Visualising the History of openSenseMap.org

Norwin Roosen

2018-06-11

This vignette serves as an example on data wrangling & visualization with opensensmapr, dplyr and ggplot2.

# required packages:
library(opensensmapr) # data download
library(dplyr)        # data wrangling
library(ggplot2)      # plotting
library(lubridate)    # date arithmetic
library(zoo)          # rollmean()

openSenseMap.org has grown quite a bit in the last years; it would be interesting to see how we got to the current 1845 sensor stations, split up by various attributes of the boxes.

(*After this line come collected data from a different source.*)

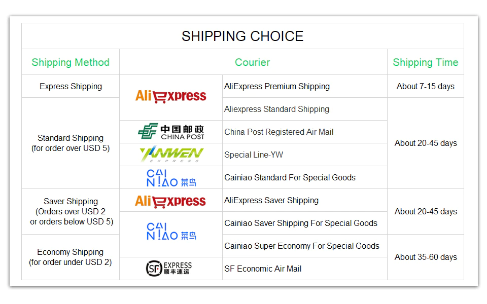Select the SHIPPING CHOICE title
This screenshot has width=487, height=304.
pos(242,36)
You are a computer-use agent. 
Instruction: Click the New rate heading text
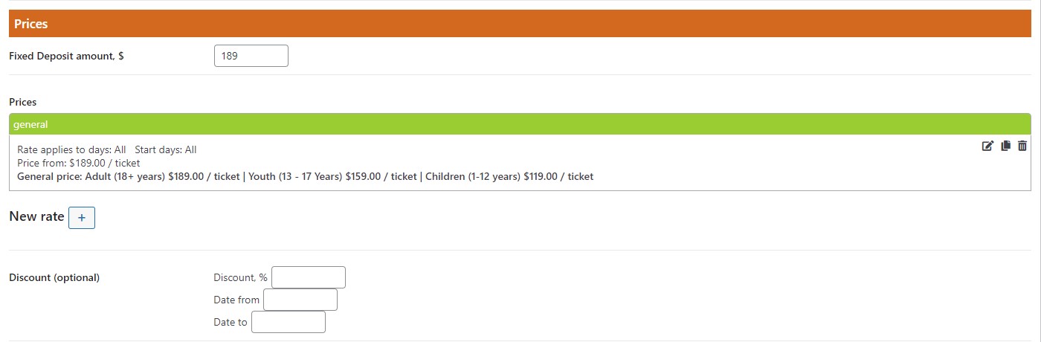click(36, 216)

While opensensmapr provides extensive methods of filtering boxes by attributes on the server, we do the filtering within R to save time and gain flexibility. So the first step is to retrieve all the boxes:

# if you want to see results for a specific subset of boxes,
# just specify a filter such as grouptag='ifgi' here
boxes = osem_boxes()

Plot count of boxes by time

By looking at the createdAt attribute of each box we know the exact time a box was registered. With this approach we have no information about boxes that were deleted in the meantime, but that’s okay for now.

…and exposure

exposure_counts = boxes %>%
  group_by(exposure) %>%
  mutate(count = row_number(createdAt))

exposure_colors = c(indoor = 'red', outdoor = 'lightgreen', mobile = 'blue', unknown = 'darkgrey')
ggplot(exposure_counts, aes(x = createdAt, y = count, colour = exposure)) +
  geom_line() +
  scale_colour_manual(values = exposure_colors) +
  xlab('Registration Date') + ylab('senseBox count')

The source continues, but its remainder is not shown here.